Collected data entries
---

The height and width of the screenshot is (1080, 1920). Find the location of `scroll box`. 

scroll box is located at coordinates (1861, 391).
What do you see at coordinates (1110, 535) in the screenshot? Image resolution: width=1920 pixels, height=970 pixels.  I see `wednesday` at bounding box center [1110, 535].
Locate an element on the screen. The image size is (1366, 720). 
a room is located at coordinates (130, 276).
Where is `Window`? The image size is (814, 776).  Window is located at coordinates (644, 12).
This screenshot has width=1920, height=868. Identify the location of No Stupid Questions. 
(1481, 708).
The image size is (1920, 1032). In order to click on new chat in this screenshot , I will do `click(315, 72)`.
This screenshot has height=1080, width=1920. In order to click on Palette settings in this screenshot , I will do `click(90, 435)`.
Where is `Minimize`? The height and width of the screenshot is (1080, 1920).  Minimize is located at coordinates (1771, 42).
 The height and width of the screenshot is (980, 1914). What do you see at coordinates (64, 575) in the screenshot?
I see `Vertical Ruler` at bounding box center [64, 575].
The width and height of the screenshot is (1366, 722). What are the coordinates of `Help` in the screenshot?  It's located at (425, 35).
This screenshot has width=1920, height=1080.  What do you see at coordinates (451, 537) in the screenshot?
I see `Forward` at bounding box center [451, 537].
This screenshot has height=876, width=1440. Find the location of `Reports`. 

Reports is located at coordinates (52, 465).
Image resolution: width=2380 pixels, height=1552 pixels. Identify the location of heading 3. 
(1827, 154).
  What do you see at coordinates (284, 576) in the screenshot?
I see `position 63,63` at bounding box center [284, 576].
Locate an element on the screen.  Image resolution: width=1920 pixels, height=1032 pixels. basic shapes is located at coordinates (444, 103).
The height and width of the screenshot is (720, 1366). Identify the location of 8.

---

# WRITTEN PROBLEM
Starting at the line that contains "This screenshot has width=1920, height=868." and continuing through the last line of the data, give those lines again with "Identify" swapped for "Determine". Keep everything else unchanged.

# EXERCISE RESULT
This screenshot has width=1920, height=868. Determine the location of No Stupid Questions. 
(1481, 708).
The image size is (1920, 1032). In order to click on new chat in this screenshot , I will do `click(315, 72)`.
This screenshot has height=1080, width=1920. In order to click on Palette settings in this screenshot , I will do `click(90, 435)`.
Where is `Minimize`? The height and width of the screenshot is (1080, 1920).  Minimize is located at coordinates (1771, 42).
 The height and width of the screenshot is (980, 1914). What do you see at coordinates (64, 575) in the screenshot?
I see `Vertical Ruler` at bounding box center [64, 575].
The width and height of the screenshot is (1366, 722). What are the coordinates of `Help` in the screenshot?  It's located at (425, 35).
This screenshot has width=1920, height=1080.  What do you see at coordinates (451, 537) in the screenshot?
I see `Forward` at bounding box center [451, 537].
This screenshot has height=876, width=1440. Find the location of `Reports`. 

Reports is located at coordinates (52, 465).
Image resolution: width=2380 pixels, height=1552 pixels. Determine the location of heading 3. 
(1827, 154).
  What do you see at coordinates (284, 576) in the screenshot?
I see `position 63,63` at bounding box center [284, 576].
Locate an element on the screen.  Image resolution: width=1920 pixels, height=1032 pixels. basic shapes is located at coordinates (444, 103).
The height and width of the screenshot is (720, 1366). Determine the location of 8.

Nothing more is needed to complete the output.